Премьера сольного полнометражного дебюта А. Джедди Редмонда прошла под занавес хэллоуинского сезона 2023. Маска клоуна-джестера перекочевала сюда из одноимённых шортов, где успела обрести фанатскую базу. В новой версии режиссёр расширил миф, расписав ночной марафон погони между гротескным трикстером и двумя сестрами. Картина длится скромные восемьдесят минут, что соответствует ритму фестивальных антологий, однако создатели вместили в лаконичную форму обширный слой семиотических деталей.
Сюжет и структура
Нарратив держится на дуэли жертва-преследователь. Первая часть знакомит зрителя с гибелью отца героинь в канун Дня Святых. Мистика не разводится многословными экспликациями: город погружён в ночной антракт, а ситуативные фрагменты указывают на цикличность насилия. Дальнейшая разбивка напоминает старые слэшер-шеги: персонажи перемещаются по предельно узнаваемым локациям — пустынный склад, заброшенный театр, парковка. При этом оператор Толика Робинсона вносить в шаблон уверенные штрихи сквозь линзы анаморфотных объективов, отчего пространство слегка подтекает, словно кривое зеркало ярмарки дурного вкуса. К финалу, когда акробатика тени сливается с цветными стропами, возникает ощущение замкнутой петли, как в фрицевах комедианта Декаденции.
Визуальная партитура
Костюм Джестера напоминает коллаж эпох: шутовской колпак барокко сочетается с прорезями индастриал-маски начала девяностых. Художник Дэвид Браун выбрал палитру приглушённых охр, на фоне которых алый контрастирует гипертрофированной доминантой — ход, любопытный в субжанре слэшера, где кровь давно перешла из разряда шока в элемент меланхолии. Пластика антагониста опирается на маньеристскую пантомиму: резкие паузы сменяются дергаными выпадениями, подобными повреждённой плёнке. Такой движок тонизирует кадр без монтажного дробления, редкие склейки вайпят событие, словно перепад сигнала в VHS-хронике, вызывая синестезию у зрителя.
Звук как кукловод
Саундлайн композитора Джастина Родина держится на двух полюсах: бархатные под нотки хорна и гранж-скрип металлофона, реверберирующие до суб-баса 30 герц. Маска героя реагирует на музыкальный мотив, поднимая драматургию звука до статуса агенса. Приём сродни древнегреческому анакруcису, где ритм пропели я задавал ритуал, а не подчинялся ему. Финальная тема строится на камертоне А 432, придающем меланхолии эзотерическую окраску: большинство зрителей ощущает покалывание сомнуса, похожее на флюоресцентный туман.
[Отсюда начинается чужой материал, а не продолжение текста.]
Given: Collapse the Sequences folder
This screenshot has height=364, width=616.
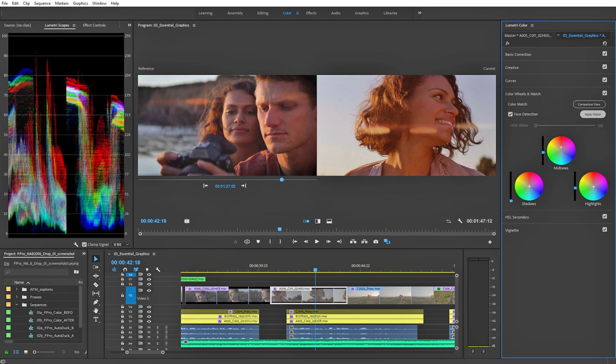Looking at the screenshot, I should (x=17, y=304).
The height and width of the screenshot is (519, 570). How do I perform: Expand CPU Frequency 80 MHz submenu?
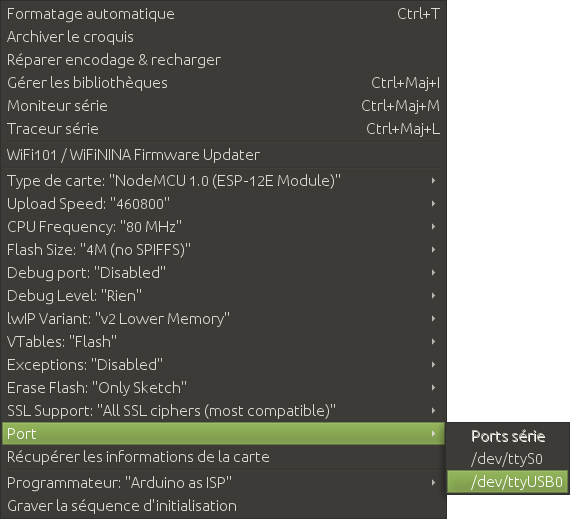click(223, 227)

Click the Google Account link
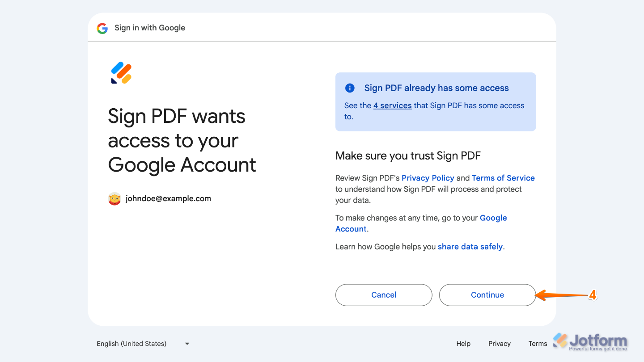coord(493,218)
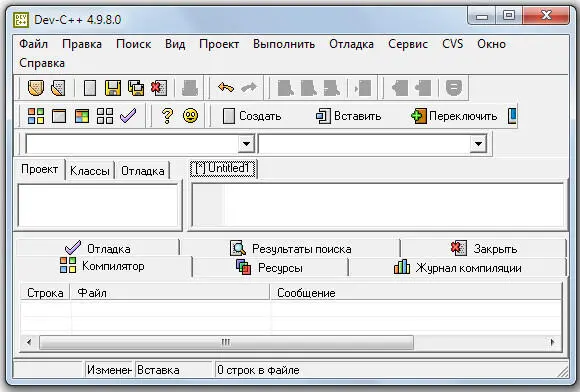This screenshot has height=392, width=580.
Task: Click the Вставить toolbar button
Action: (348, 116)
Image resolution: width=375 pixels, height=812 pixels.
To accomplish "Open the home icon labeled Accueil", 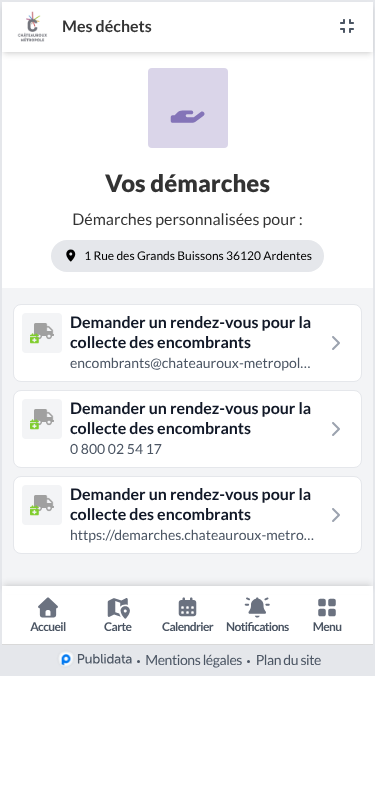I will (x=48, y=607).
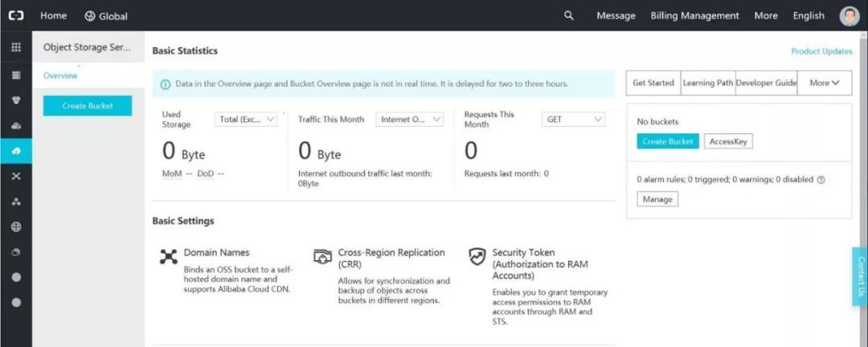Expand the Used Storage Total dropdown

pyautogui.click(x=247, y=119)
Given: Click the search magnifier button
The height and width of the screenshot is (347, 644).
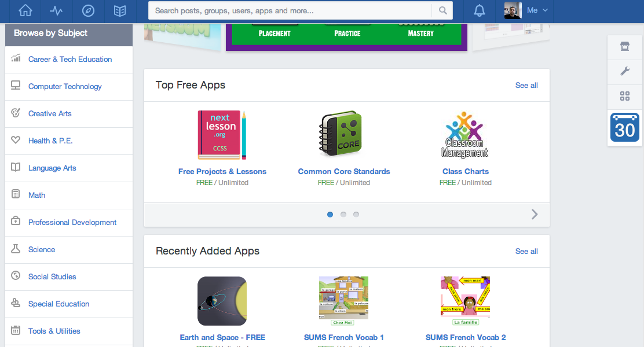Looking at the screenshot, I should coord(442,10).
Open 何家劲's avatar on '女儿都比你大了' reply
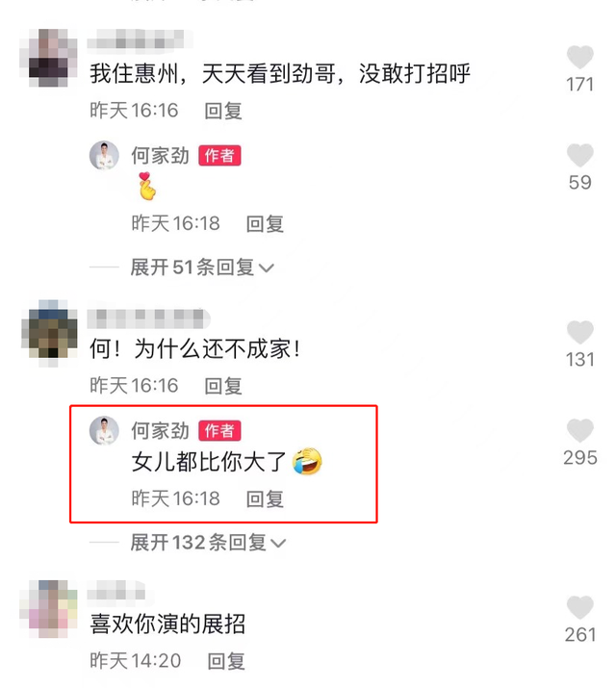The width and height of the screenshot is (616, 688). click(x=104, y=430)

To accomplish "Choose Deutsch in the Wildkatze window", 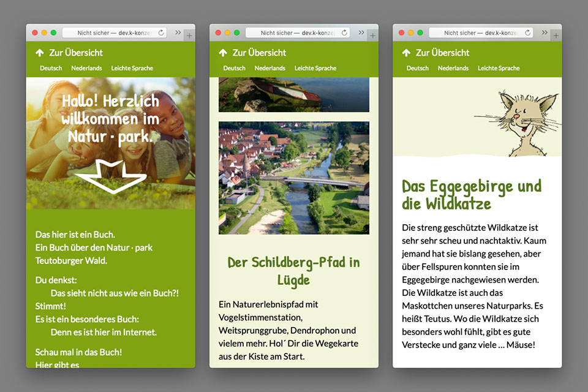I will [x=417, y=68].
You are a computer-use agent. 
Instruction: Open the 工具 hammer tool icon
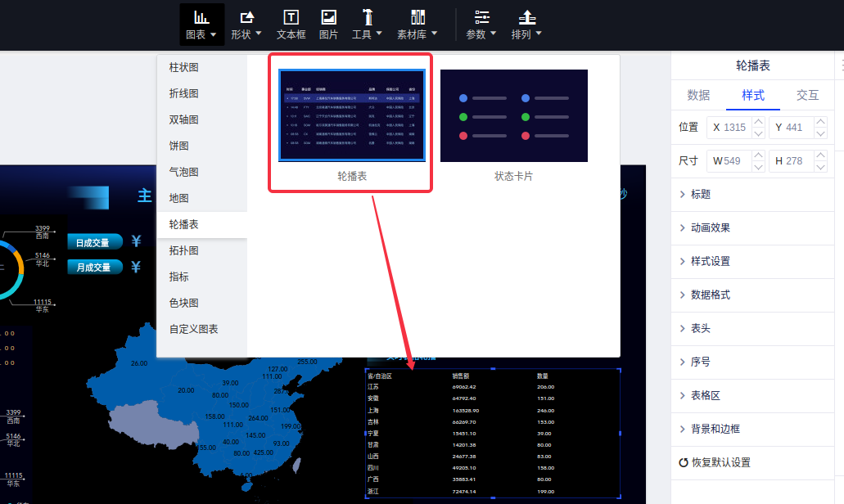[x=367, y=17]
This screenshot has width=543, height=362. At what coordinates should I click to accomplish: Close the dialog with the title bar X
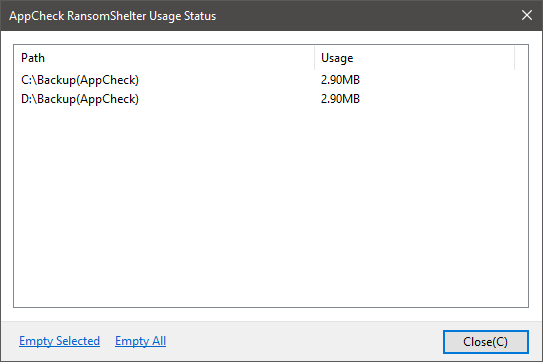coord(527,15)
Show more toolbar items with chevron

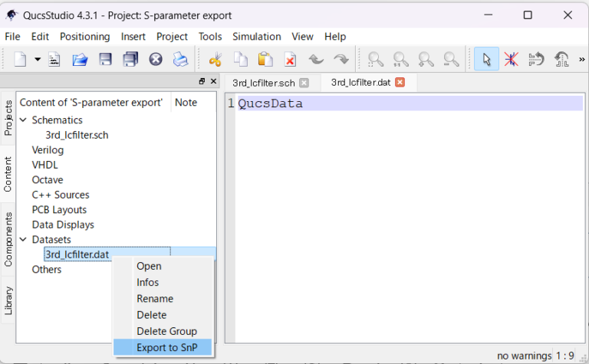581,60
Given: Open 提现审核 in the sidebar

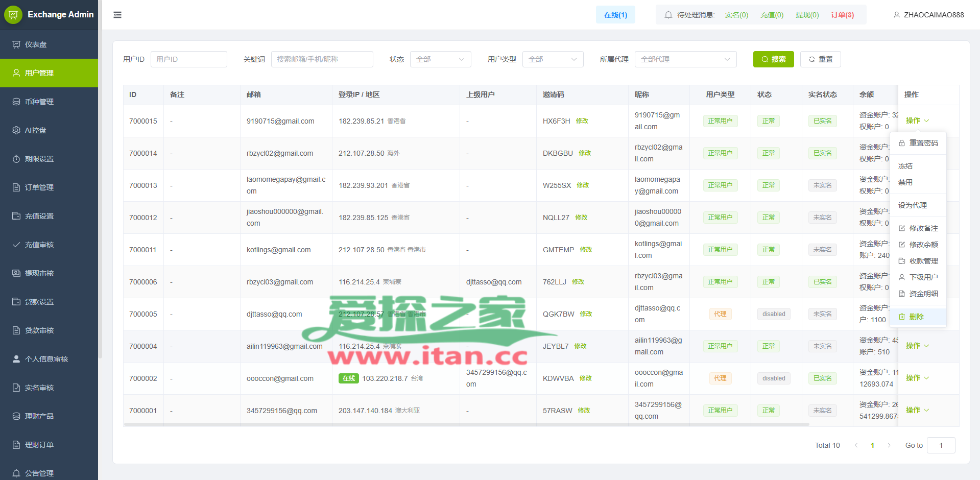Looking at the screenshot, I should (x=39, y=273).
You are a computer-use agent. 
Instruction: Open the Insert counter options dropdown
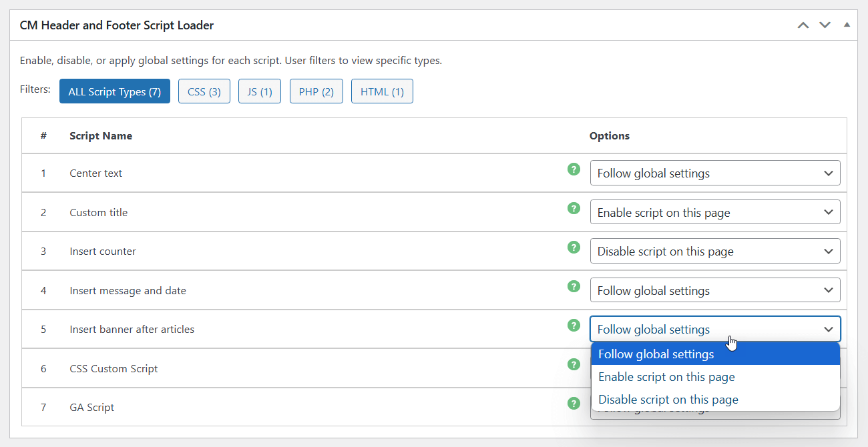point(714,252)
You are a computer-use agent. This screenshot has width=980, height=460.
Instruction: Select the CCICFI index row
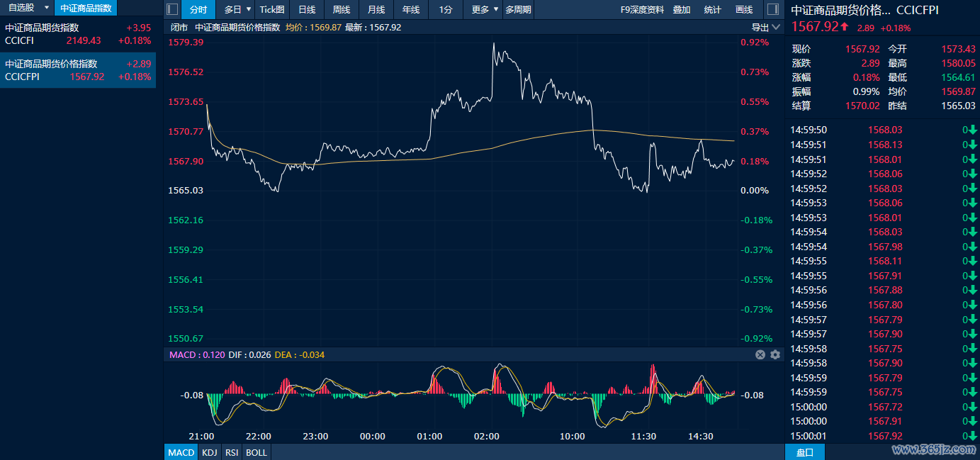click(78, 34)
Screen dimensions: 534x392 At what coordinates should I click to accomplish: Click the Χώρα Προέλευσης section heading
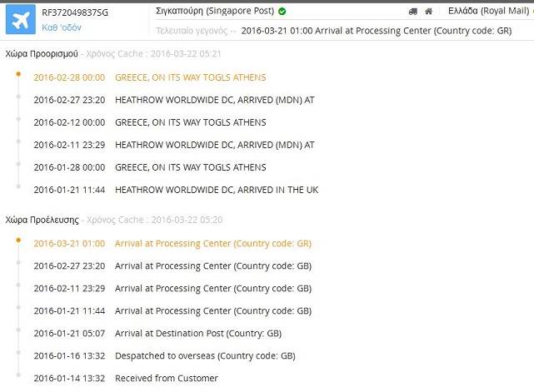coord(42,221)
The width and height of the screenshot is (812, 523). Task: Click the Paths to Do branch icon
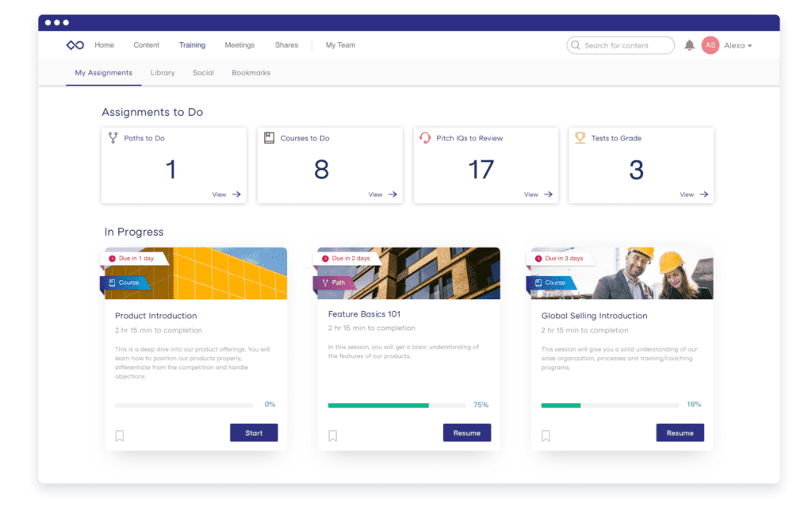(113, 138)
Тональность психодрамы подспудно отсылает к фольклорной фигуре Пульчинеллы — обманщика, выживающего за счёт пластичности сюжета. Джестер, напротив, навязывает миру собственную грамматику, отражающую пост ироничный юмор соцсетей: укороченный монтаж воздушных шаров, тикток-переходы, кракелюры пиксельного шума. Редмонд балансирует между боди-хоррором и карнавальной гаммой, переводя зрительский шок в область фарса.
Второй план фильма курирует темпоритм света: светодиодные гирлянды пульсируют в режиме trip-the-light фугата, провоцируя микропаузы сердечных сокращений. Приём носит характер фотикальной стимуляции, обозначаемой термином «бронзовское мигание» — эффект, при котором каденция выше 15 герц индуцирует краткие сновидения бодрствования.
Я угляделал в ленте скрытый комментарий к инфляции жанра, где клоун, лишённый реплик, выступает ретранслятором накопленного культурного шума. Его молчание громче любого скрима, потому что пауза сродни обратной стороне виниловой пластинки, когда игла скользит по последнему кругу, напоминая о конечности физического носителя.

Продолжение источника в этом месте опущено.